Localized nuclear reaction breaks boron drug capsules loaded with immune adjuvants for cancer immunotherapy

Boron neutron capture therapy (BNCT) was clinically approved in 2020 and exhibits remarkable tumour rejection in preclinical and clinical studies. It is binary radiotherapy that may selectively deposit two deadly high-energy particles (He-4 and Li-7) within a cancer cell. As a radiotherapy induced by localized nuclear reaction, few studies have reported its abscopal anti-tumour effect, which has limited its further clinical applications. Here, we engineer a neutron-activated boron capsule that synergizes BNCT and controlled immune adjuvants release to provoke a potent anti-tumour immune response. This study demonstrates that boron neutron capture nuclear reaction forms considerable defects in boron capsule that augments the drug release. The following single-cell sequencing unveils the fact and mechanism that BNCT heats anti-tumour immunity. In female mice tumour models, BNCT and the controlled drug release triggered by localized nuclear reaction causes nearly complete regression of both primary and distant tumour grafts. Boron neutron capture therapy (BNCT) is a type of radiotherapy that induces cell damage through a localized nuclear reaction.

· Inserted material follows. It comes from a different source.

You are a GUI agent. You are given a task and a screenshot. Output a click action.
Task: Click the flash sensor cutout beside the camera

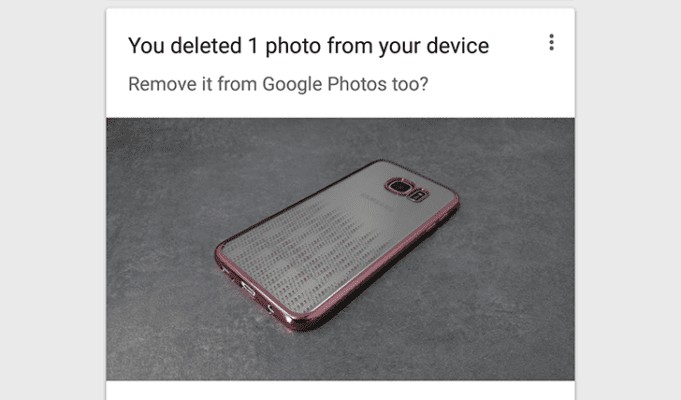pyautogui.click(x=417, y=195)
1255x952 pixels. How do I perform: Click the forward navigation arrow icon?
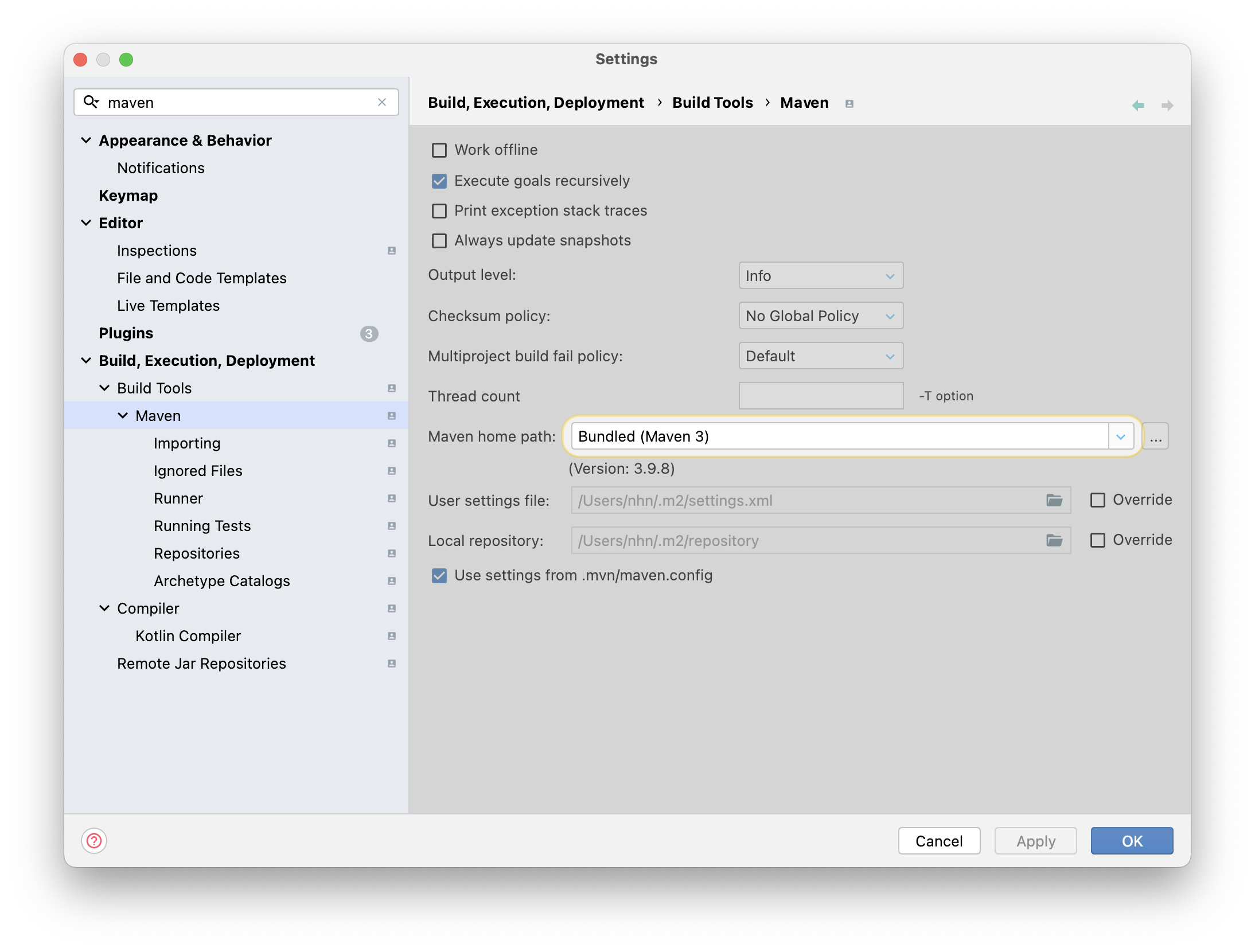pos(1167,105)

Here the authors describe the design of a carborane-based covalent organic framework as a boron capsule loaded with immune adjuvants for concurrent BNCT and immunotherapy, promoting anti-tumour immune responses in preclinical cancer models.

Automated summary

Boron neutron capture therapy (BNCT) is a clinically approved radiotherapy that selectively deposits deadly particles within cancer cells, but its abscopal anti-tumour effect has been limited. In this study, a boron capsule was engineered to synergize BNCT with controlled immune adjuvants release, promoting a potent anti-tumour immune response. The study revealed that the nuclear reaction in the boron capsule enhances drug release and uncovered the mechanism of BNCT-induced heat on anti-tumour immunity. In preclinical cancer models, BNCT and controlled drug release led to significant regression of both primary and distant tumour grafts.